Are You Glad I’m Here is the first feature film directed by Noor Gharzeddine, a Lebanese-American director who appears equally at home in presenting Kirsten (Tess Harrison), a 24-year-old American who has found herself working as an English teacher in Beirut as she does in portraying the middle-class Lebanese family that lives next door. It is this cultural divide between American and Lebanese cultures that seems devised to create the necessary tension to move the story forward. Kirsten, the young millennial, appears to develop a heartfelt, if strained friendship with her neighbor, Nadine (Marwa Khalil, “And Action,” in an admirably nuanced performance). As a struggling Lebanese wife and mother, Nadine presents a commanding contrast to the la-de-da Kristen. Nadine is wise, albeit circumscribed by cultural and social constraints. Kristen is unconstrained, but her freedom seems an artifact of reading the right books and taking the suitable college courses.
Nevertheless, bonding develops between the two women as they relate significant moments in their lives, and a relationship develops based on emotional intimacy that comes close to transcending cultures, backgrounds, and values.
This plot “set-up” is a familiar one in storytelling, in general, and in cinema, in particular. The story has the potential to develop into a conflicted relationship that can arise when two people see a situation from divergent perspectives yet allow enough room for bonding, caring, and solidarity. In Are You Glad I’m Here this relationship is tested when both women argue about how to handle Nadine’s dilemma; she lives with a physically abusive, domineering, and manipulative husband (ironically?) named Pierre (Najeeb Zeitouni).
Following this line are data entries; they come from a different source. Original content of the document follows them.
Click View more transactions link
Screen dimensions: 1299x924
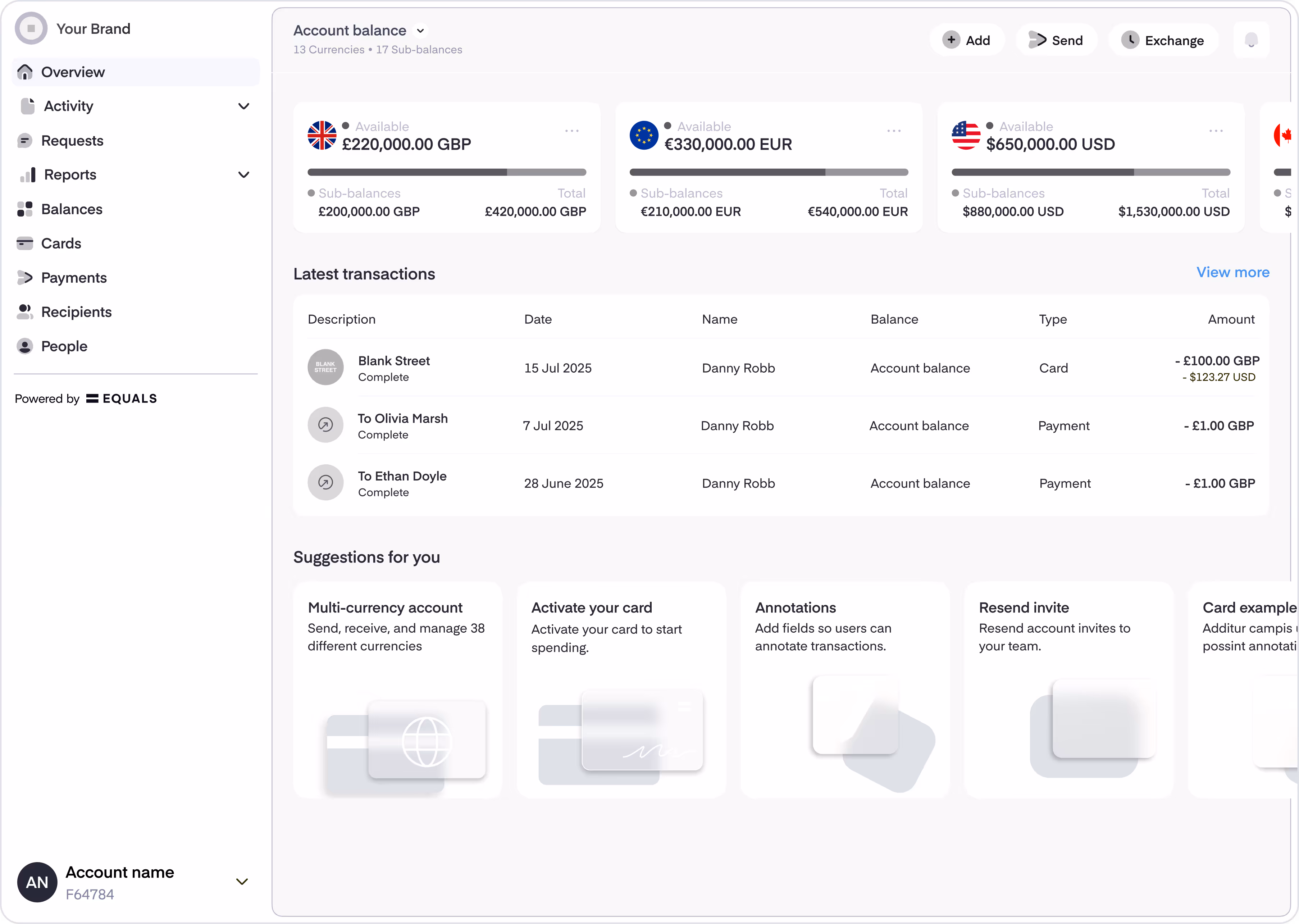coord(1232,273)
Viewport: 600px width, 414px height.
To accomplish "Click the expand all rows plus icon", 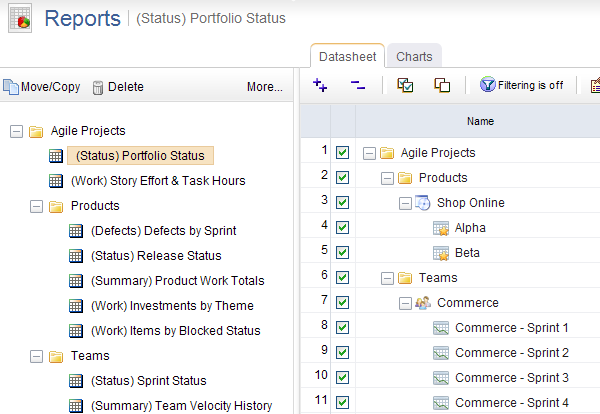I will click(x=320, y=86).
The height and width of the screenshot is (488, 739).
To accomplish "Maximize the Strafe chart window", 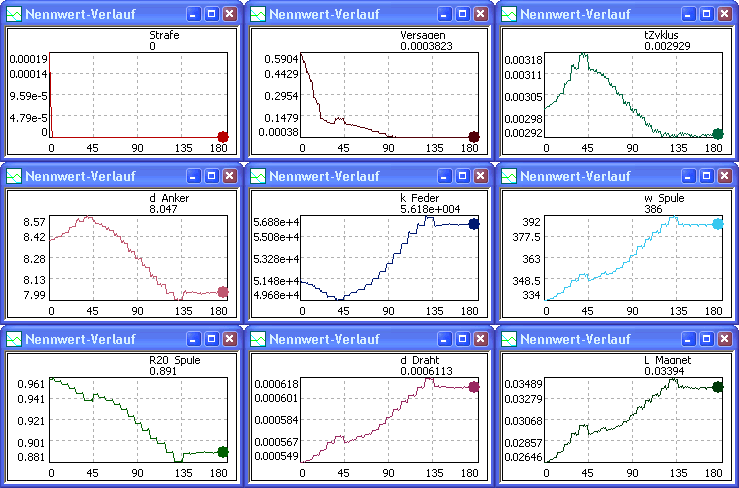I will click(x=211, y=15).
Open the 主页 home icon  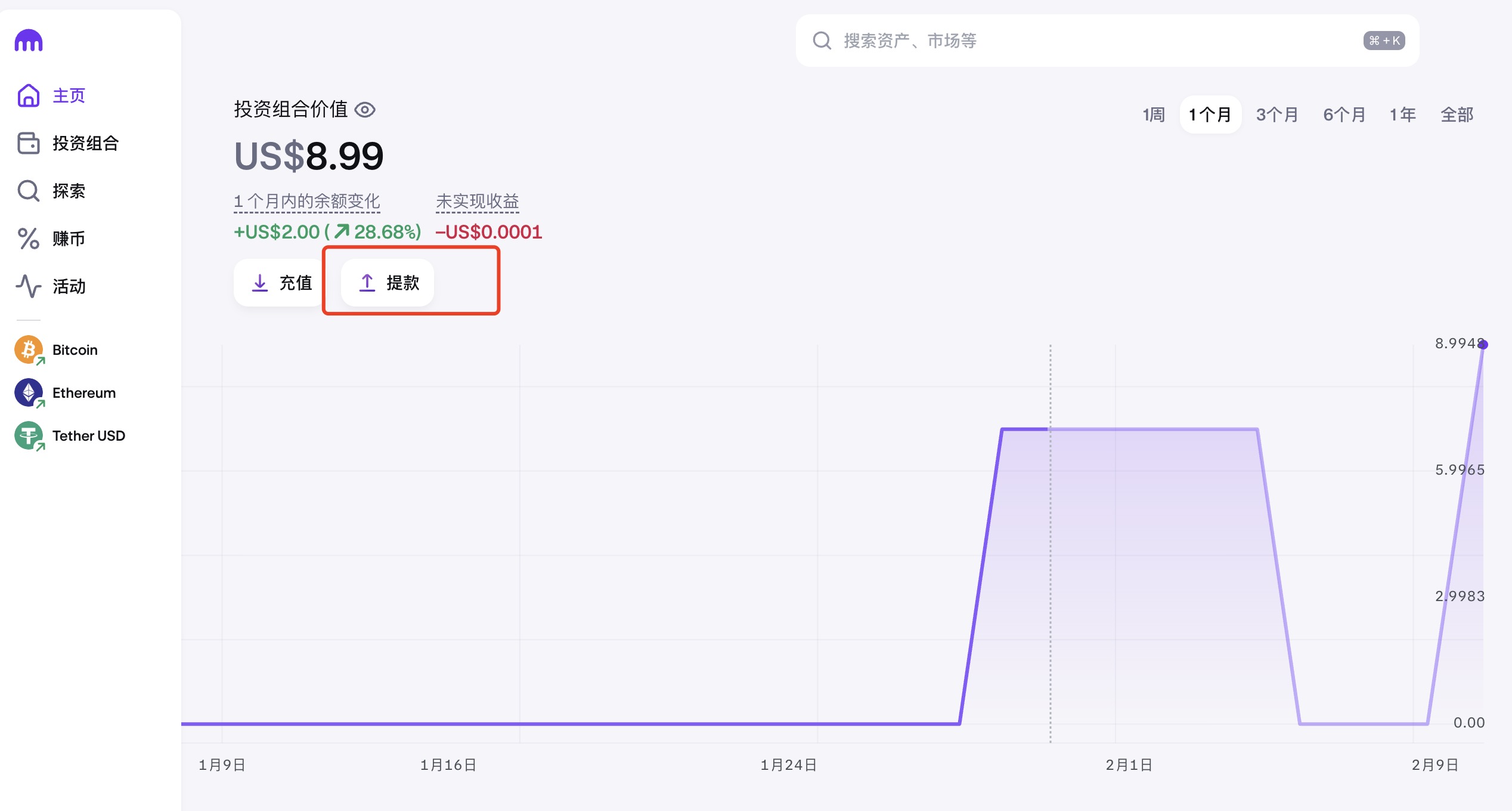(x=29, y=95)
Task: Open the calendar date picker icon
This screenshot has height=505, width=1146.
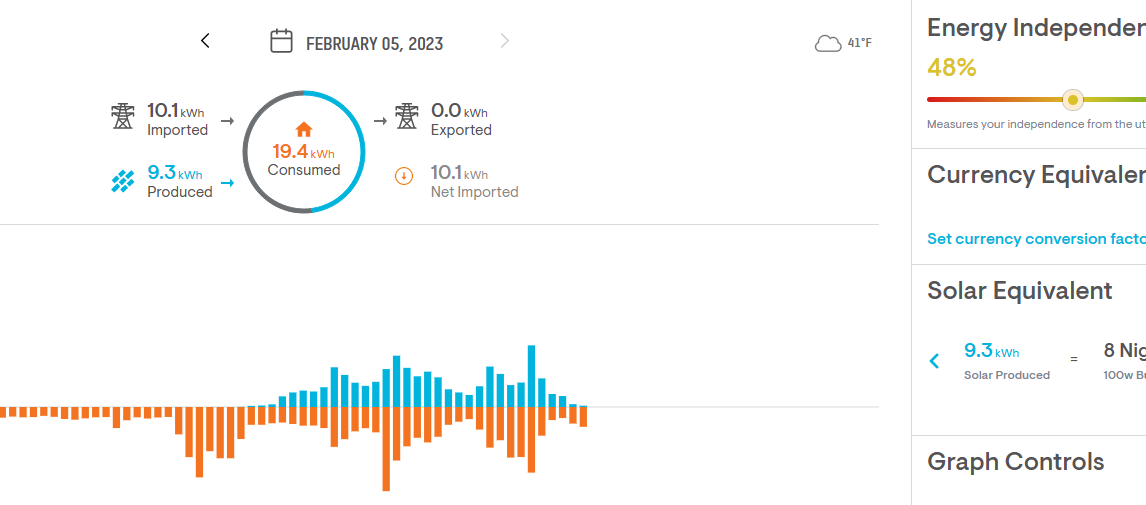Action: pos(281,41)
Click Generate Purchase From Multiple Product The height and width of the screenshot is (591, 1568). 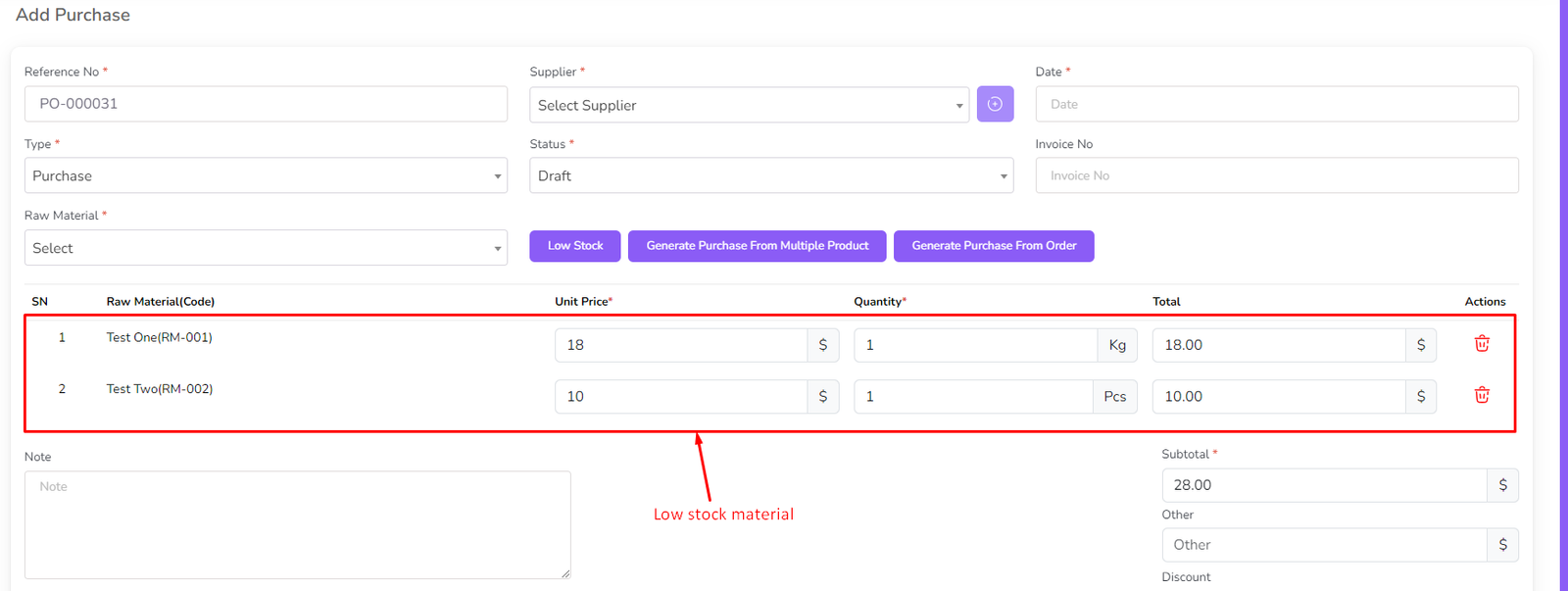[x=757, y=246]
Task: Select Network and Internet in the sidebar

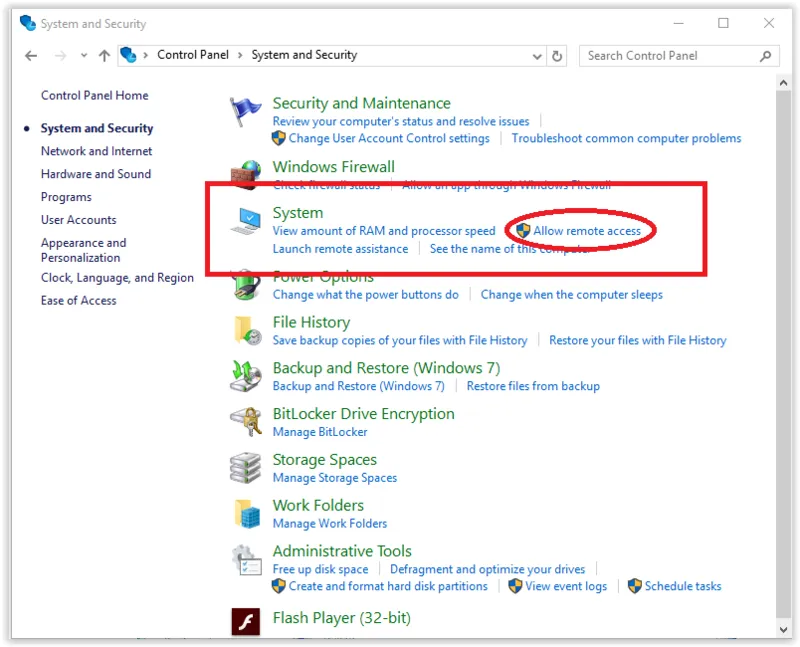Action: pyautogui.click(x=96, y=151)
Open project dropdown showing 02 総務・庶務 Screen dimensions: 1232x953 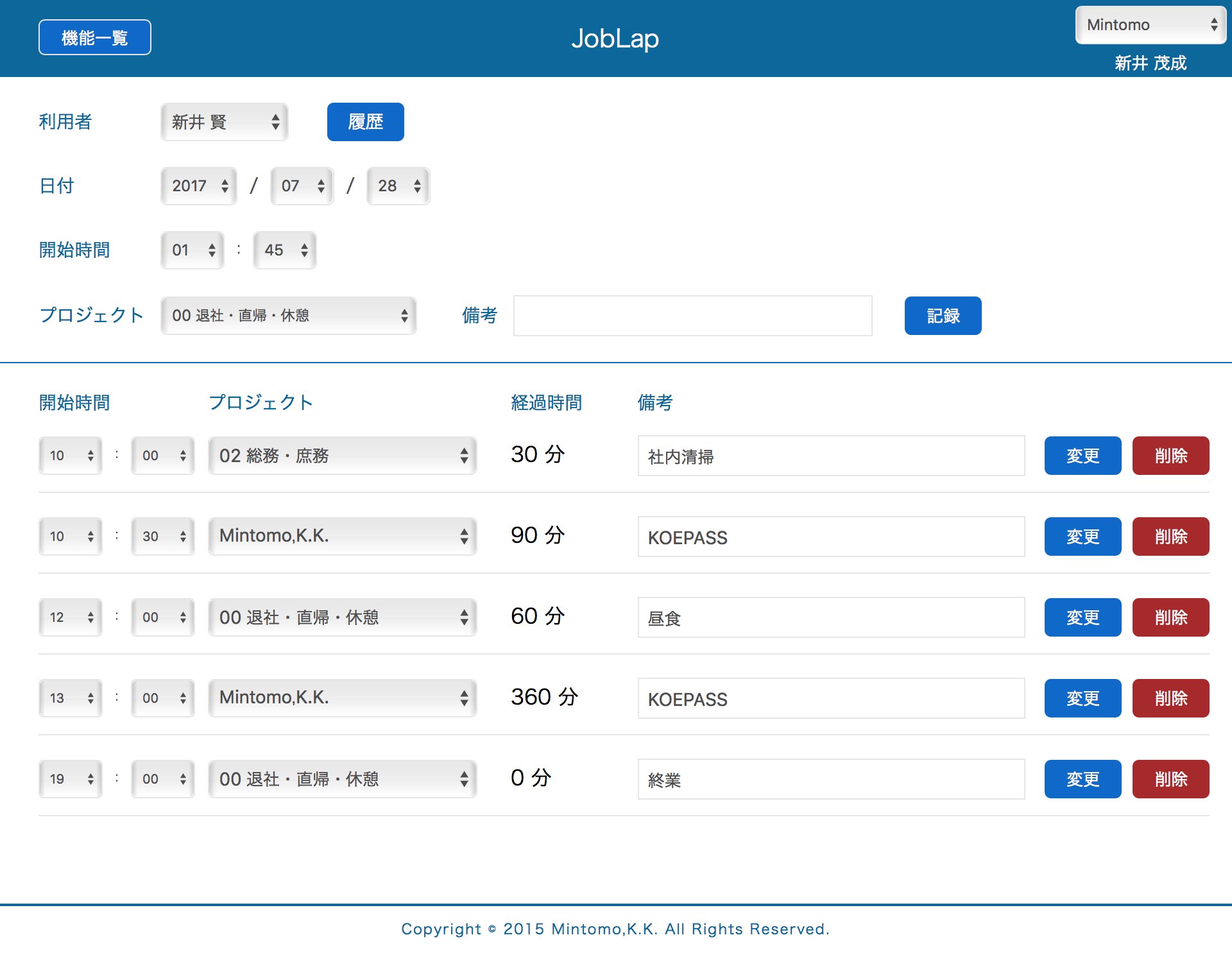(x=342, y=456)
Kristen’s dawning awareness of his behavior leads her to advise Nadine to do what any thoughtful American wife would consider; however, Kristen seems to think the world operates on American time.
As a result, an opportunity to create an exploration of how two women — culturally separated but bonded through a harrowing experience — is not in the cards because of the cliché-ridden presentation of Kristen, who appears so clueless regarding anything about Lebanese society that it seems she’s never even consulted Wikipedia to learn the bare minimum about it. Kristen reveals her naiveté early on when she is shopping in a Lebanese food market and looks at the produce like a Star Trek crew member encountering the comestibles in a distant galaxy. Kristen has so many ‘OMG’ and ‘WTF’ moments as she negotiates her way through everyday life in Beirut that it’s hard to imagine why she chose to teach there in the first place.
Now, it’s possible that Gharzeddine intentionally plays up Kristen’s ethnocentric proclivities as a wry, humorous commentary of an American abroad, or even a meta-critical device to satirize films that portray an American as a redeemer of “other people’s ignorance.” But the trope is hackneyed and it’s not funny or ironic. It also intrudes upon the action of the story once a violent, yet justified act occurs that involves the two women, an incident that brings Nadine’s extended family into the action. And when they arrive, the film gets going — dramatically, emotionally, and aesthetically. When Nadine’s family takes center stage to protect her, the camerawork, lighting, and art direction become liberated. Meanwhile, Kristen is shifted cinematically and symbolically to the background. The contrast between the pre-crisis and post-crisis plot point is so stark that the film seems to metamorphose into another genre. This shift may also be part commentary on conventional films that present an enlightened American as savior. But if it is, the “message” drags down the action.
Samuel Cyrenius Anderson’s screenplay ignores, or rather convolutes, the convention of opening a story in media res. Otherwise, it has a lot going for it, especially the smooth dramatic build-up as Nadine’s family figures out a way to rescue Nadine from her violation of legal and cultural norms. It’s evident that Anderson is a talented writer. It may have been simply a matter that he didn’t trust his own instincts or needed a way to assure the film would be feature length. But filling Kristen’s dialogue with out-of-place feminist references to “The Bell Jar,” Jessica Jones, Virginia Woolf, and Mary Shelley seems simply filler, not fulfilling. It’s fine to create a character that stands out like a sore thumb. But Kristen, as a character, seems to be attached to the wrong hand. The director seems so intent on being innovative that the result is redundancy. Redundancy is relative, though. It might just be that my mind contains a film library that is bursting at the seams.